J. Bas and A. A. Dowhuszko in [12] studied the viability of different relaying strategies in an Unmanned Aerial Vehicle (UAV) with radio access and optical backhaul link to connect Narrow Band IoT (NB-IoT) devices with a gateway in the uplink flow of information. In the paper, the authors evaluate the effect of different Coding Schemes and find out the scheme which attained the maximum end-to-end throughput for different tested UAV altitudes. The simulation results indicate that the Decode-and-Forward relaying achieve better performance than the Detect-and-Forward in terms of Block Error Rate. When UAV has a low flying altitude, the Decode-and-Forward relaying strategy is identified as the best option. Nonetheless, for medium and high altitudes (from 30 to 100 m), both schemes’ obtained BLER and throughput were almost the same. Considering the effect of flying heigh on the cannel coding, their results indicate that the higher altitudes, the lower the variation in the channel, improving the signal-noise ratio.
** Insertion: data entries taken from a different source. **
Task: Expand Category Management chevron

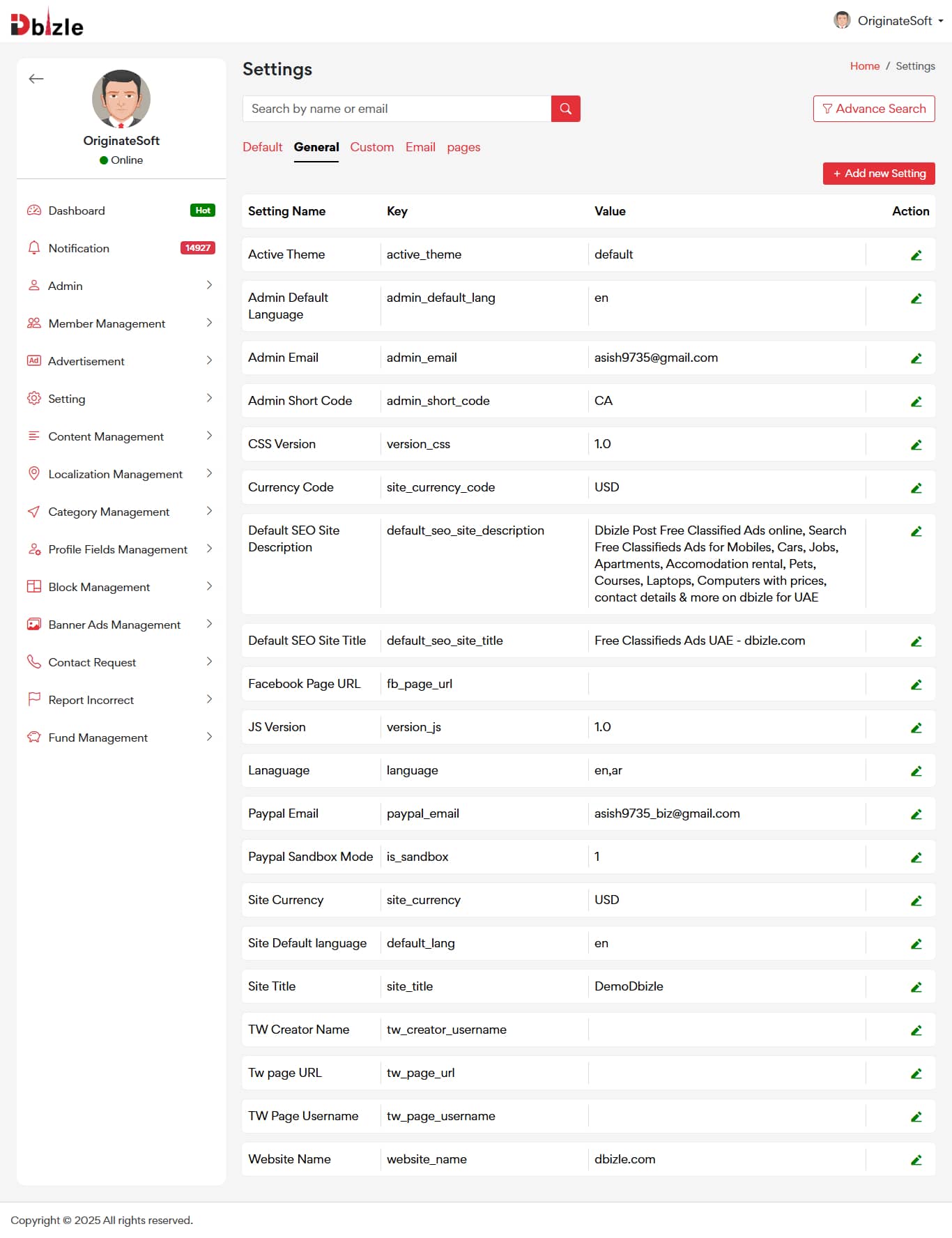Action: point(209,511)
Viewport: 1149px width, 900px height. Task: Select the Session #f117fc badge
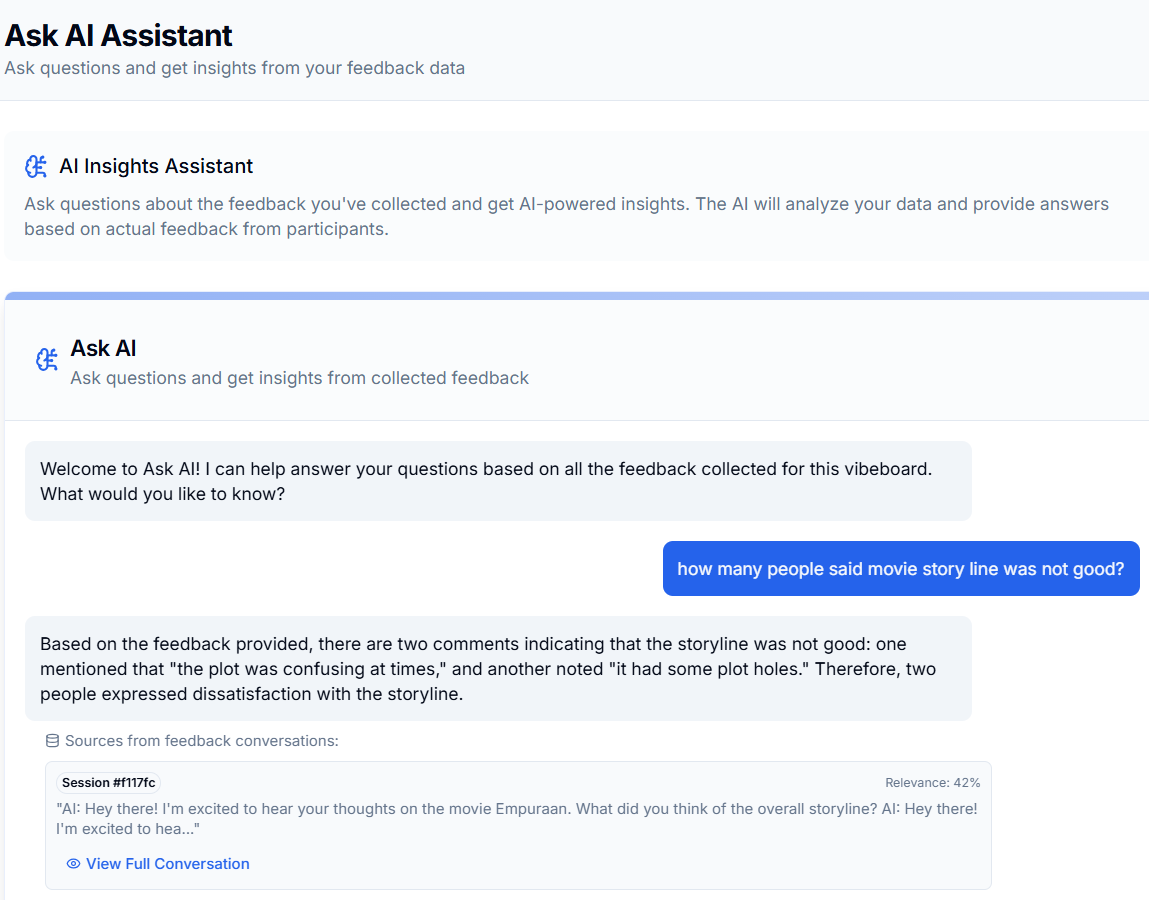point(108,783)
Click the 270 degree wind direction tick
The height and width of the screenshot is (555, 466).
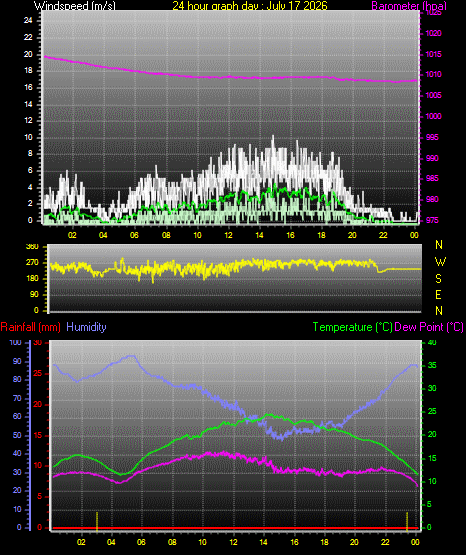(x=32, y=263)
S. Sendra et al. [13] design, develop, and test water quality monitoring systems based on WSN. The system uses LoRa as communication technology and is able to monitor up to five environmental parameters. Data is sent from the nodes located at different points of the coast to a server, in which data can be visualized. The authors selected the Things Network Platform for the deployment of the LoRa network, and the website was created based on HTTP. The RSSI measured for The Things UNO module and a Heltec node along different points on the coast were recorded to evaluate the coverage obtained for the selected gateway for different wavelengths. Moreover, the system was tested in a static position by gathering data at three different points for up to two days. Their results indicate that selected sensors and deployed networks are capable of offering information about water quality status.